» **Information given**:
= = = = =
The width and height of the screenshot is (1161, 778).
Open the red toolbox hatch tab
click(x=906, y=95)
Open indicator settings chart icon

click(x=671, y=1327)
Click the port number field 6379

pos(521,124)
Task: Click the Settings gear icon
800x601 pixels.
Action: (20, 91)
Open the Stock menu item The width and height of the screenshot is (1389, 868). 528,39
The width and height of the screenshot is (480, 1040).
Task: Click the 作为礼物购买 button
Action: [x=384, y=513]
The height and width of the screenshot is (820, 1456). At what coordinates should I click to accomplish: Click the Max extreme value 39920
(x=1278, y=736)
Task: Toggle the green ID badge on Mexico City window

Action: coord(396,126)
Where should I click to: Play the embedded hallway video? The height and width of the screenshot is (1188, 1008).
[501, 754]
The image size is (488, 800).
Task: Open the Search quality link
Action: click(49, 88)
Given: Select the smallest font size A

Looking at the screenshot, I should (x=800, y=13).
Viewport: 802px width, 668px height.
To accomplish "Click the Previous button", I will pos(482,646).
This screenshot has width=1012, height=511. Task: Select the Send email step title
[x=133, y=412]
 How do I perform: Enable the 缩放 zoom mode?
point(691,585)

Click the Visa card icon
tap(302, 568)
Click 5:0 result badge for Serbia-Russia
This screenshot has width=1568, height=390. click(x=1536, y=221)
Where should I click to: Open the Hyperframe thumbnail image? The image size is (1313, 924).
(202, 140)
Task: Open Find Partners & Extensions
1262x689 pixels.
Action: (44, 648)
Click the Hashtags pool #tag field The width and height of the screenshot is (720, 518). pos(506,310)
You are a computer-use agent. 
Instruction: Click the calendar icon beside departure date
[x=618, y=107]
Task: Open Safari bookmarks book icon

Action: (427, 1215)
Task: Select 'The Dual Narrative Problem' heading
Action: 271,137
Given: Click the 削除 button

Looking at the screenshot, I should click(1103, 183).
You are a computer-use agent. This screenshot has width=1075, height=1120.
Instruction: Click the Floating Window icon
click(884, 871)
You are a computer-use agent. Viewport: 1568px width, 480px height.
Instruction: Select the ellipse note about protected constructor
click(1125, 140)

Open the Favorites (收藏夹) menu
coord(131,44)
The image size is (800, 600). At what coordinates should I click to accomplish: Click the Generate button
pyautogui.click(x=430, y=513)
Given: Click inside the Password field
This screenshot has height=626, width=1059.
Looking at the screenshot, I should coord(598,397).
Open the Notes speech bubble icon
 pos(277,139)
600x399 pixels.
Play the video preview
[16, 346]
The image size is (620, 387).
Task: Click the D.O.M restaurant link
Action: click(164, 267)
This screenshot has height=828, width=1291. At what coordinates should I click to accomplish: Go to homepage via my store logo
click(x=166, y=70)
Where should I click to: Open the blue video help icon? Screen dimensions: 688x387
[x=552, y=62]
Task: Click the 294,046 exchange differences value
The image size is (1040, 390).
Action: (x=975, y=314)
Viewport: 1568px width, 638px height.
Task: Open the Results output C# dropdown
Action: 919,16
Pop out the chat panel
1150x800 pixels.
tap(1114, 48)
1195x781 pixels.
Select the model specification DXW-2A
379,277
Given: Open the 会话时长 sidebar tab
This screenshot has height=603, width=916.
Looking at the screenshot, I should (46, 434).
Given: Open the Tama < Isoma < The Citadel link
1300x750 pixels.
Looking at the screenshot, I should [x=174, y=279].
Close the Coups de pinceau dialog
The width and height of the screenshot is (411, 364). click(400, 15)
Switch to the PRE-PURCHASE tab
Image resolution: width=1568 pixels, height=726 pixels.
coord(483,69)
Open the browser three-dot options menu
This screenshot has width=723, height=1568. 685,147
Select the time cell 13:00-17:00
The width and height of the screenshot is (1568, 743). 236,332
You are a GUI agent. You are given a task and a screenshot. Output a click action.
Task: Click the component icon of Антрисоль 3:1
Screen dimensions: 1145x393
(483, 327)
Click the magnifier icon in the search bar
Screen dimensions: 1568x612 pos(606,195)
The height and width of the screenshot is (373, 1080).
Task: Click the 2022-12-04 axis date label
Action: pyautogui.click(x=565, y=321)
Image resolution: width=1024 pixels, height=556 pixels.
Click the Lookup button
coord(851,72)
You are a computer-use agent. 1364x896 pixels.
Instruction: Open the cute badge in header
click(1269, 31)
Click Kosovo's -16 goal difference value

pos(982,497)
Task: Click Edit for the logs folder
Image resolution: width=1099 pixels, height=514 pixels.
= = = = =
» **Instructions for the task**:
All records shown above are to be reproduced without any alteration.

» **Your solution**:
The width and height of the screenshot is (1161, 778).
Open the red toolbox hatch tab
click(x=906, y=95)
Open indicator settings chart icon

click(x=671, y=1327)
Click the port number field 6379

pos(521,124)
Task: Click the Settings gear icon
800x601 pixels.
Action: (20, 91)
Open the Stock menu item The width and height of the screenshot is (1389, 868). 528,39
The width and height of the screenshot is (480, 1040).
Task: Click the 作为礼物购买 button
Action: [x=384, y=513]
The height and width of the screenshot is (820, 1456). At what coordinates should I click to accomplish: Click the Max extreme value 39920
(x=1278, y=736)
Task: Toggle the green ID badge on Mexico City window

Action: coord(396,126)
Where should I click to: Play the embedded hallway video? The height and width of the screenshot is (1188, 1008).
[501, 754]
The image size is (488, 800).
Task: Open the Search quality link
Action: click(49, 88)
Given: Select the smallest font size A

Looking at the screenshot, I should (x=800, y=13).
Viewport: 802px width, 668px height.
To accomplish "Click the Previous button", I will pos(482,646).
This screenshot has width=1012, height=511. Task: Select the Send email step title
[x=133, y=412]
 How do I perform: Enable the 缩放 zoom mode?
point(691,585)

Click the Visa card icon
tap(302, 568)
Click 5:0 result badge for Serbia-Russia
This screenshot has width=1568, height=390. click(x=1536, y=221)
Where should I click to: Open the Hyperframe thumbnail image? The image size is (1313, 924).
(202, 140)
Task: Open Find Partners & Extensions
1262x689 pixels.
Action: (44, 648)
Click the Hashtags pool #tag field The width and height of the screenshot is (720, 518). pos(506,310)
You are a computer-use agent. 
Instruction: Click the calendar icon beside departure date
[x=618, y=107]
Task: Open Safari bookmarks book icon

Action: (427, 1215)
Task: Select 'The Dual Narrative Problem' heading
Action: 271,137
Given: Click the 削除 button

Looking at the screenshot, I should click(1103, 183).
You are a computer-use agent. This screenshot has width=1075, height=1120.
Instruction: Click the Floating Window icon
click(884, 871)
You are a computer-use agent. Viewport: 1568px width, 480px height.
Instruction: Select the ellipse note about protected constructor
click(1125, 140)

Open the Favorites (收藏夹) menu
coord(131,44)
The image size is (800, 600). At what coordinates should I click to accomplish: Click the Generate button
pyautogui.click(x=430, y=513)
Given: Click inside the Password field
This screenshot has height=626, width=1059.
Looking at the screenshot, I should coord(598,397).
Open the Notes speech bubble icon
 pos(277,139)
600x399 pixels.
Play the video preview
[16, 346]
The image size is (620, 387).
Task: Click the D.O.M restaurant link
Action: click(164, 267)
This screenshot has height=828, width=1291. At what coordinates should I click to accomplish: Go to homepage via my store logo
click(x=166, y=70)
Where should I click to: Open the blue video help icon? Screen dimensions: 688x387
[x=552, y=62]
Task: Click the 294,046 exchange differences value
The image size is (1040, 390).
Action: (x=975, y=314)
Viewport: 1568px width, 638px height.
Task: Open the Results output C# dropdown
Action: 919,16
Pop out the chat panel
1150x800 pixels.
tap(1114, 48)
1195x781 pixels.
Select the model specification DXW-2A
379,277
Given: Open the 会话时长 sidebar tab
This screenshot has height=603, width=916.
Looking at the screenshot, I should (46, 434).
Given: Open the Tama < Isoma < The Citadel link
1300x750 pixels.
Looking at the screenshot, I should [x=174, y=279].
Close the Coups de pinceau dialog
The width and height of the screenshot is (411, 364). click(400, 15)
Switch to the PRE-PURCHASE tab
Image resolution: width=1568 pixels, height=726 pixels.
coord(483,69)
Open the browser three-dot options menu
This screenshot has width=723, height=1568. 685,147
Select the time cell 13:00-17:00
The width and height of the screenshot is (1568, 743). 236,332
You are a GUI agent. You are given a task and a screenshot. Output a click action.
Task: Click the component icon of Антрисоль 3:1
Screen dimensions: 1145x393
(483, 327)
Click the magnifier icon in the search bar
Screen dimensions: 1568x612 pos(606,195)
The height and width of the screenshot is (373, 1080).
Task: Click the 2022-12-04 axis date label
Action: pyautogui.click(x=565, y=321)
Image resolution: width=1024 pixels, height=556 pixels.
Click the Lookup button
coord(851,72)
You are a computer-use agent. 1364x896 pixels.
Instruction: Open the cute badge in header
click(1269, 31)
Click Kosovo's -16 goal difference value

pos(982,497)
Task: Click Edit for the logs folder
Image resolution: width=1099 pixels, height=514 pixels.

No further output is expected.